After 2 months, Roy returned to northern Appalachia because he was unable to find work in Denver. Ruth is 3 months’ pregnant. Because Mrs. Kapp has been feeling “more poorly” in the last few days, she has come to the clinic and is accompanied by her husband, William, her daughter Ruth, and her granddaughter, Rebecca.
On admission, Gloria is expectorating greenish sputum, which her husband estimates to be about a teacupful each day. Gloria is 5 ft 5 in. tall and weighs 92 pounds. Her temperature is 101.4°F, her pulse is regular at 96 beats per minute, and her respiration are 30 per minute and laboured.
Her skin is dry and scaly with poor turgor. While the physician is examining Mrs. Kapp, the nurse is taking additional historical and demographic data from Mr. Kapp and Ruth. The nurse finds that Ruth has had no prenatal care and that her first child, Rebecca, was delivered at home with the assistance of a neighbour.

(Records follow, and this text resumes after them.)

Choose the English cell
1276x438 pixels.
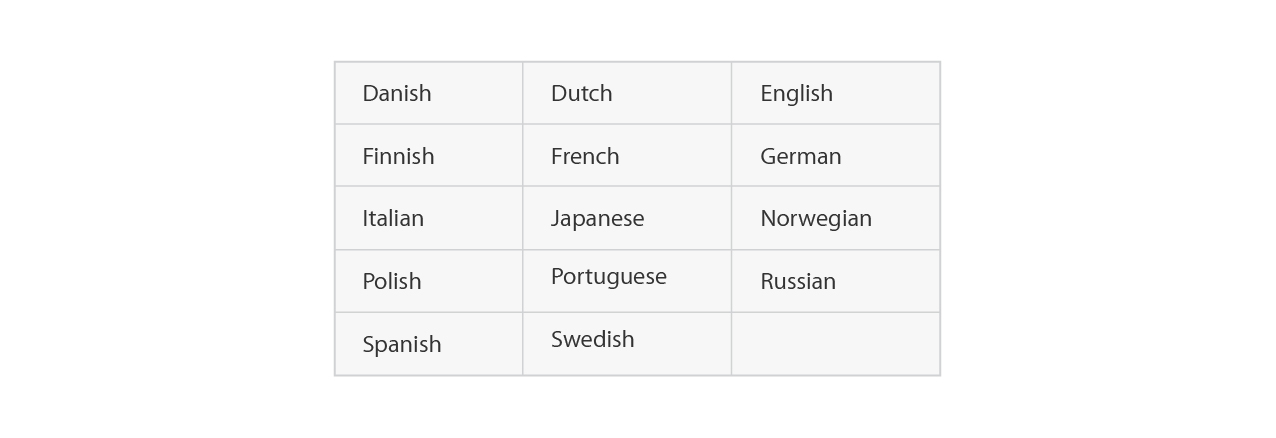pos(835,93)
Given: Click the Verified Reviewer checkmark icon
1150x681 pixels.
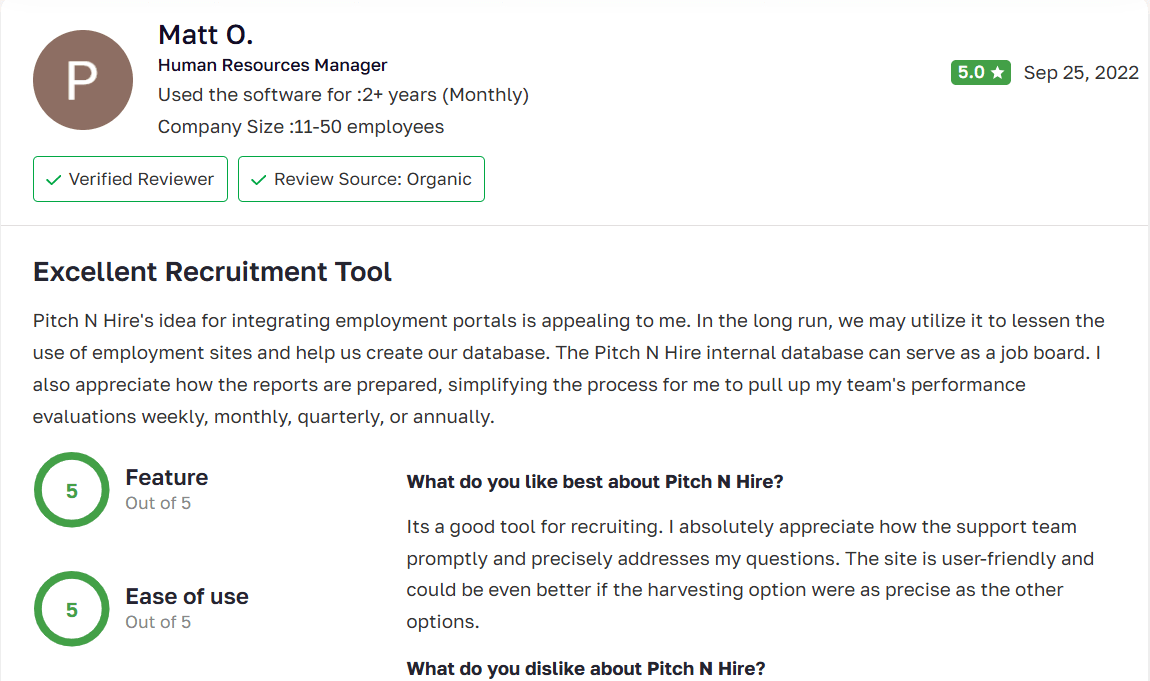Looking at the screenshot, I should pyautogui.click(x=54, y=180).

Rebecca is pale and suffers from frequent bouts of diarrhoea and colicky symptoms. Mr. Kapp declines to offer information regarding his health status and states that he takes care of himself. This is the first time Mrs. Kapp has seen a health-care provider since their relocation.
Mr. Kapp has been treating his wife with a blood tonic he makes from soaking nails in water; a poultice he makes from turpentine and lard, which he applies to her chest each morning; and a cough medicine he makes from rock candy, whiskey, and honey, which he has her take a tablespoon of four times a day.
He feels this has been more beneficial than the prescription medication given to them before they relocated. The child, Rebecca, has been taking a cup of ginseng tea for her colicky symptoms each night and a cup of red bark tea each morning for her diarrhoea. Ruth’s only complaint is the “sick headache” she gets three to four times a week. She takes ginseng tea and Epsom salts for the headache.
Mrs. Kapp is discharged with prescriptions for isoniazid, rifampin, and an antibiotic and with instructions to return in 1 week for follow-up based on the results of blood tests, chest radio-graph, and sputum cultures.
She is also told to return to the clinic or emergency department if her symptoms worsen before then. The nurse gives Ruth directions for making appointments with the prenatal clinic for herself and the paediatric well-child clinic for Rebecca.